Could you copy every record below exactly, leaving out the pictures?

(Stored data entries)
▬▬▬▬▬▬

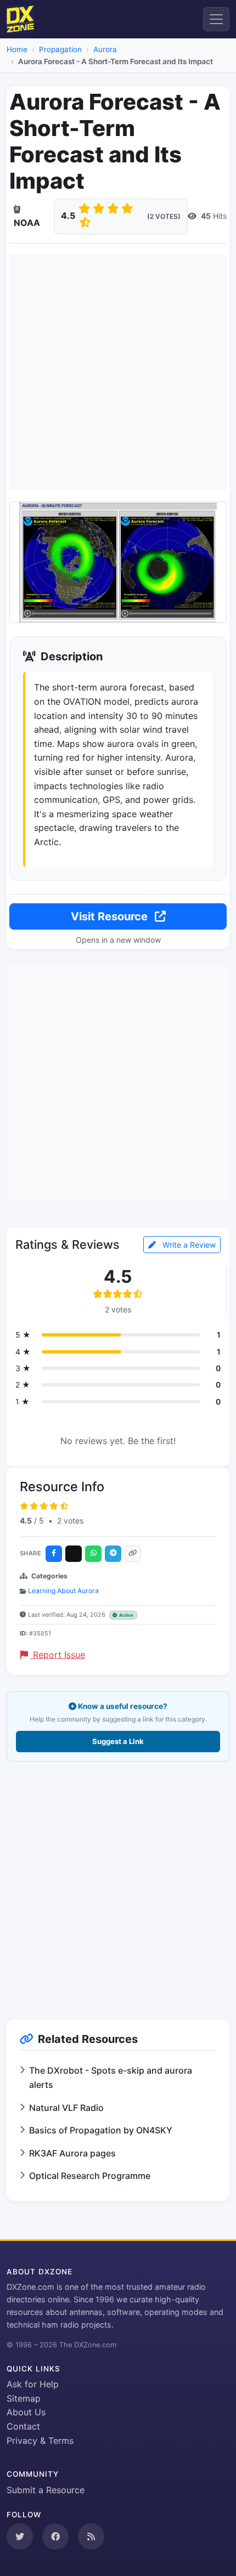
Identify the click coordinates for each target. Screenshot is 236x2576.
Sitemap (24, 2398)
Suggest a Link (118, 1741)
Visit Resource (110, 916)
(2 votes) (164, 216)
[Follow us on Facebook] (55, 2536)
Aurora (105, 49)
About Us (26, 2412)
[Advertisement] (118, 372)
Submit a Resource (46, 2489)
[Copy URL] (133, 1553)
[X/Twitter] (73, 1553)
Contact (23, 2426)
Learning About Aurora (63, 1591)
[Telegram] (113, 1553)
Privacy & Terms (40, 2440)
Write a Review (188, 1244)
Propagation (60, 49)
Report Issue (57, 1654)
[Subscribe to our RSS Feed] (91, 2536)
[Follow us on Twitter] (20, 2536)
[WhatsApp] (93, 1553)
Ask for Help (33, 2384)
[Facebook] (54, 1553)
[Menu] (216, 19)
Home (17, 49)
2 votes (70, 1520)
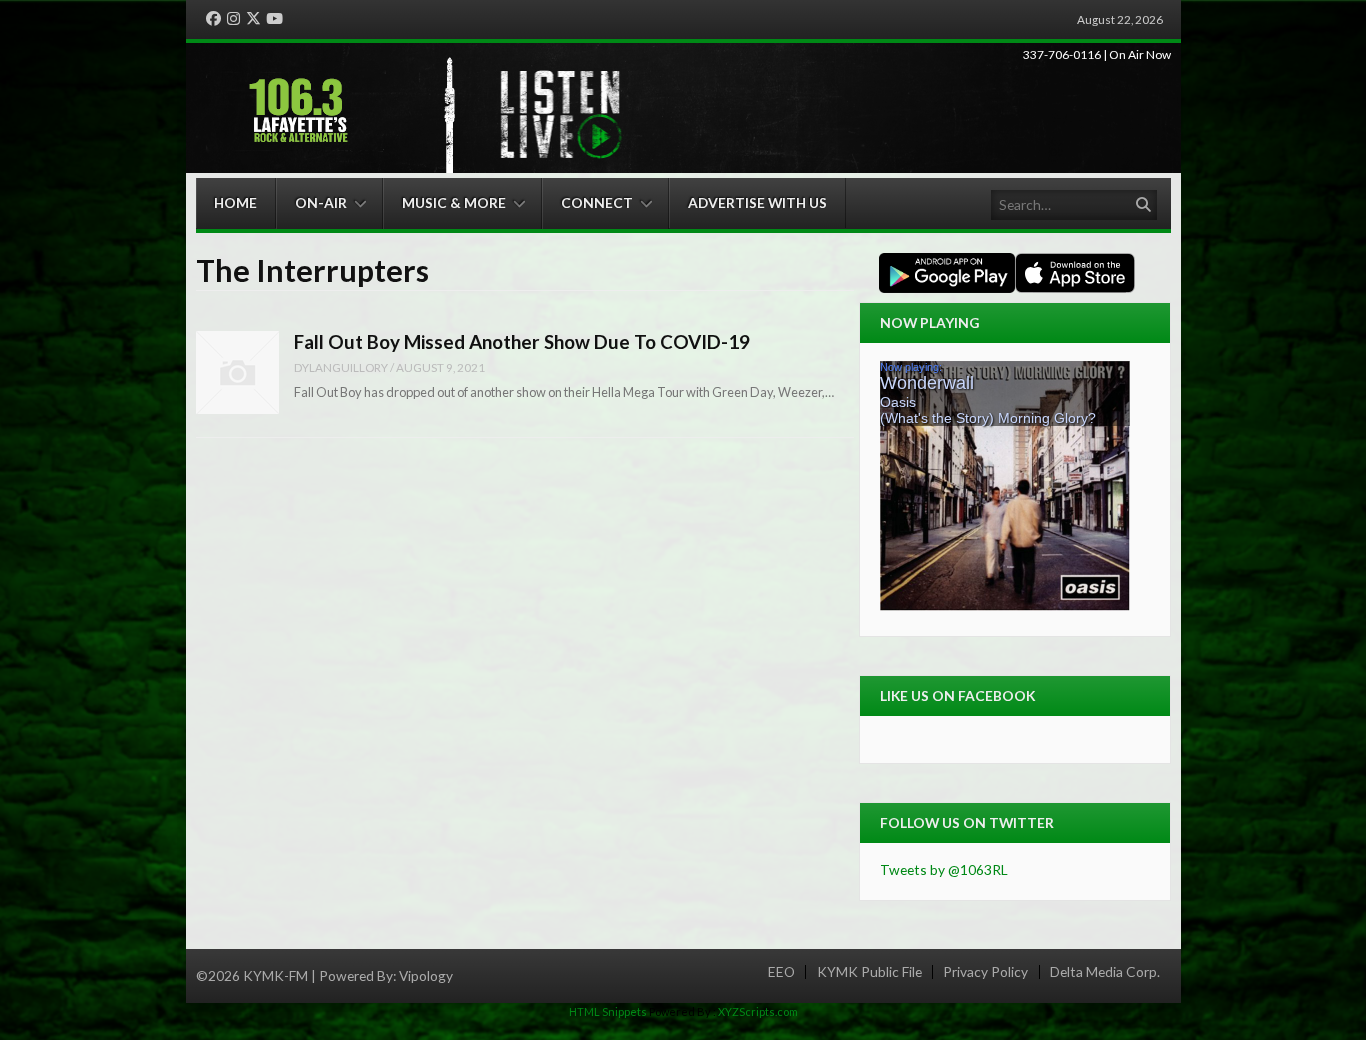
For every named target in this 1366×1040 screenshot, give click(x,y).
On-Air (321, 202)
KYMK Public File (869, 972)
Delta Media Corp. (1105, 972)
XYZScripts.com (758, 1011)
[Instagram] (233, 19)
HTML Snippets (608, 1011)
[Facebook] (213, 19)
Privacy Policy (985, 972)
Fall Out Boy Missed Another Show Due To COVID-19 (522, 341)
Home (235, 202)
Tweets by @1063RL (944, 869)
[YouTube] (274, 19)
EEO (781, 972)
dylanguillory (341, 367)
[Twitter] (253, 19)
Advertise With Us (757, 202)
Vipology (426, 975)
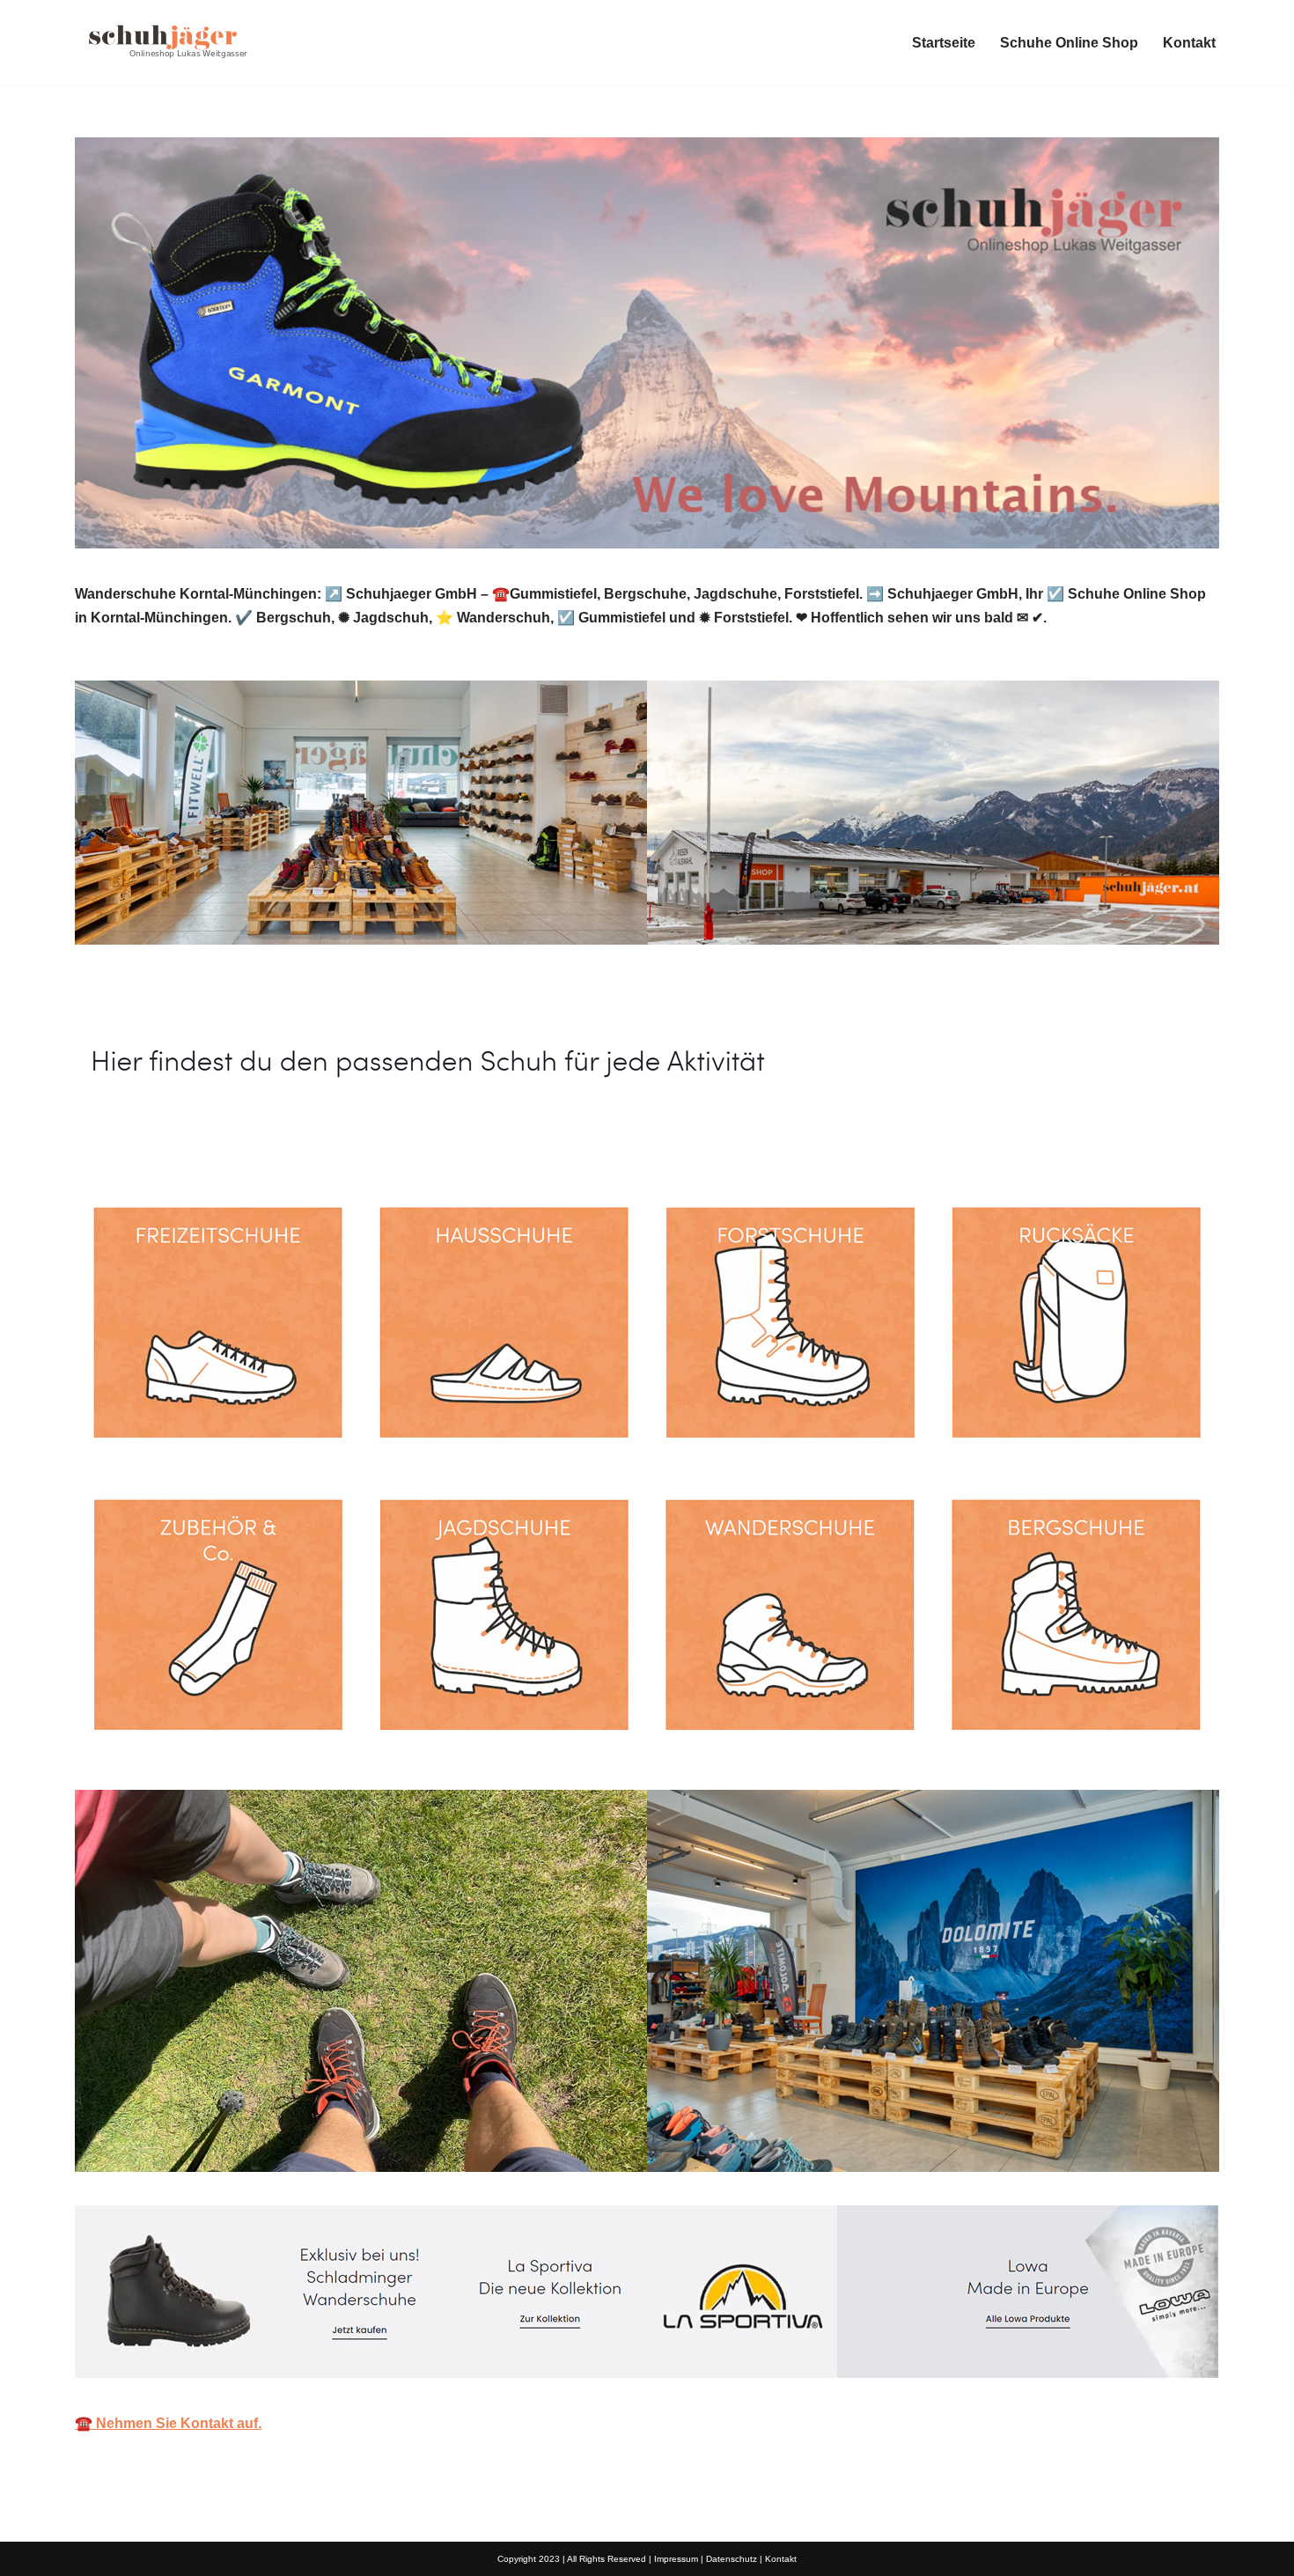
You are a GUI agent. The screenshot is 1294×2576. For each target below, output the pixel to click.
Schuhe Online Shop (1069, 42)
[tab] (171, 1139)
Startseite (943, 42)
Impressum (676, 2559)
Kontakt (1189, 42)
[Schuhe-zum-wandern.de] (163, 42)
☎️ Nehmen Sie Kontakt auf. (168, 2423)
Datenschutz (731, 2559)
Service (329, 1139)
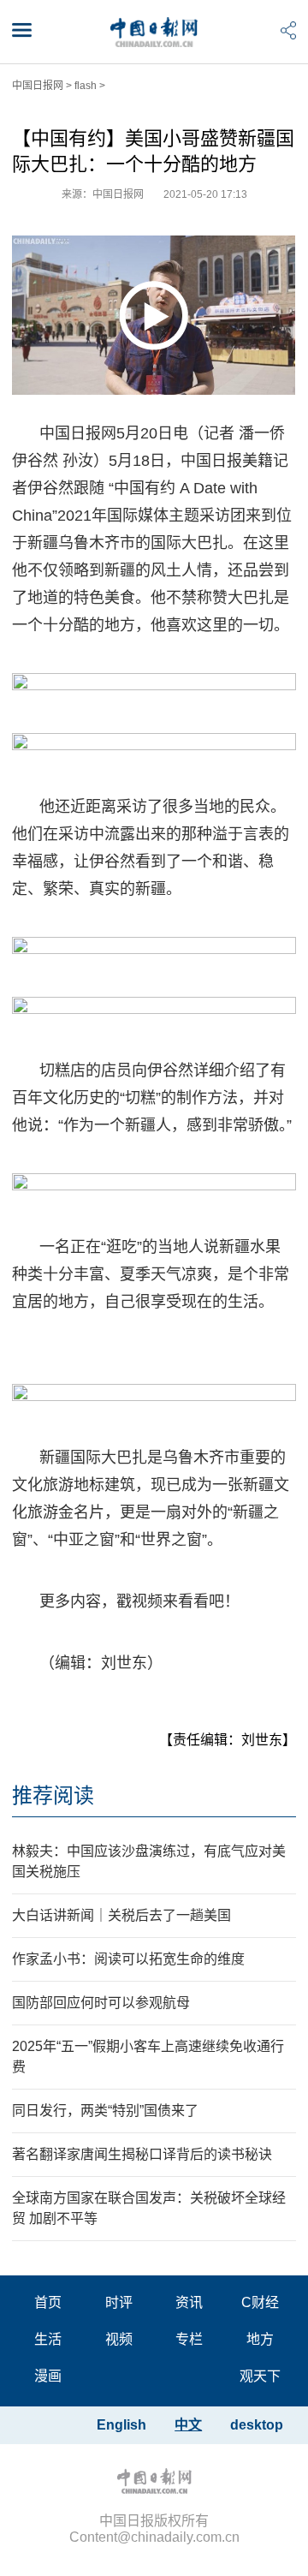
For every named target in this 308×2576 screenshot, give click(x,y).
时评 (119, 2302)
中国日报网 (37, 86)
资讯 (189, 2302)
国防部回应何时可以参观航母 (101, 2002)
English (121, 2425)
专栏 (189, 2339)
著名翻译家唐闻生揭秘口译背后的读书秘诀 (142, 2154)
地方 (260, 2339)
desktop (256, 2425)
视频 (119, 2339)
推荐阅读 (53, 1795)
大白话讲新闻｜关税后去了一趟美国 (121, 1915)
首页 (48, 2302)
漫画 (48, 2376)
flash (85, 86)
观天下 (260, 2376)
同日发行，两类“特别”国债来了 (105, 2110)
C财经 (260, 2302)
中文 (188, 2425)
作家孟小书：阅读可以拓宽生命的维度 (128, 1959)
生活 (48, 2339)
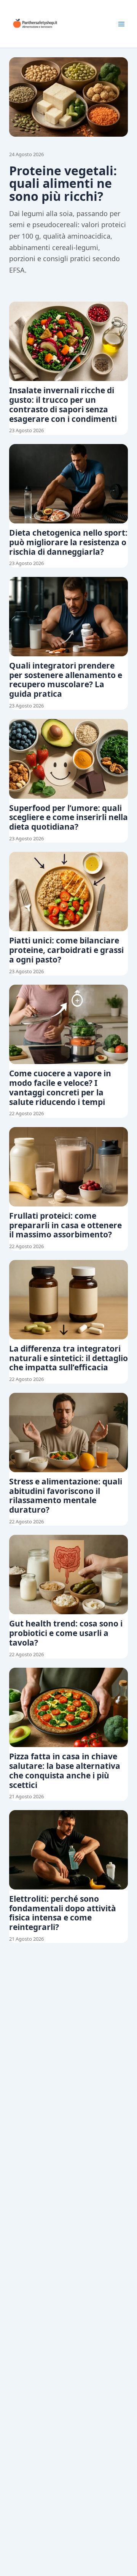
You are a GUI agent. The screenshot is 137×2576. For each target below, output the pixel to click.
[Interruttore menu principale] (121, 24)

▬▬▬▬▬▬

> **Reply to the exercise**
Identify the click coordinates for each target. Screenshot is 236x2576.
Sitemap (24, 2398)
Suggest a Link (118, 1741)
Visit Resource (110, 916)
(2 votes) (164, 216)
[Follow us on Facebook] (55, 2536)
Aurora (105, 49)
About Us (26, 2412)
[Advertisement] (118, 372)
Submit a Resource (46, 2489)
[Copy URL] (133, 1553)
[X/Twitter] (73, 1553)
Contact (23, 2426)
Learning About Aurora (63, 1591)
[Telegram] (113, 1553)
Privacy & Terms (40, 2440)
Write a Review (188, 1244)
Propagation (60, 49)
Report Issue (57, 1654)
[Subscribe to our RSS Feed] (91, 2536)
[Follow us on Twitter] (20, 2536)
[WhatsApp] (93, 1553)
Ask for Help (33, 2384)
[Facebook] (54, 1553)
[Menu] (216, 19)
Home (17, 49)
2 votes (70, 1520)
For every named target in this 1366×1040 screenshot, give click(x,y).
On-Air (321, 202)
KYMK Public File (869, 972)
Delta Media Corp. (1105, 972)
XYZScripts.com (758, 1011)
[Instagram] (233, 19)
HTML Snippets (608, 1011)
[Facebook] (213, 19)
Privacy Policy (985, 972)
Fall Out Boy Missed Another Show Due To COVID-19 (522, 341)
Home (235, 202)
Tweets by @1063RL (944, 869)
[YouTube] (274, 19)
EEO (781, 972)
dylanguillory (341, 367)
[Twitter] (253, 19)
Advertise With Us (757, 202)
Vipology (426, 975)
You are a GUI agent. The screenshot is 1294×2576. For each target below, output the pixel to click.
Schuhe Online Shop (1069, 42)
[tab] (171, 1139)
Startseite (943, 42)
Impressum (676, 2559)
Kontakt (1189, 42)
[Schuhe-zum-wandern.de] (163, 42)
☎️ Nehmen Sie Kontakt auf. (168, 2423)
Datenschutz (731, 2559)
Service (329, 1139)
For every named target in this 308×2576 screenshot, give click(x,y).
时评 (119, 2302)
中国日报网 (37, 86)
资讯 (189, 2302)
国防部回应何时可以参观航母 (101, 2002)
English (121, 2425)
专栏 (189, 2339)
著名翻译家唐闻生揭秘口译背后的读书秘诀 (142, 2154)
地方 (260, 2339)
desktop (256, 2425)
视频 (119, 2339)
推荐阅读 (53, 1795)
大白话讲新闻｜关税后去了一趟美国 (121, 1915)
首页 (48, 2302)
漫画 (48, 2376)
flash (85, 86)
观天下 (260, 2376)
同日发行，两类“特别”国债来了 (105, 2110)
C财经 (260, 2302)
中文 (188, 2425)
作家孟小书：阅读可以拓宽生命的维度 (128, 1959)
生活 (48, 2339)
You are a GUI agent. The screenshot is 137×2576. For each target below, output the pixel to click.
[Interruttore menu principale] (121, 24)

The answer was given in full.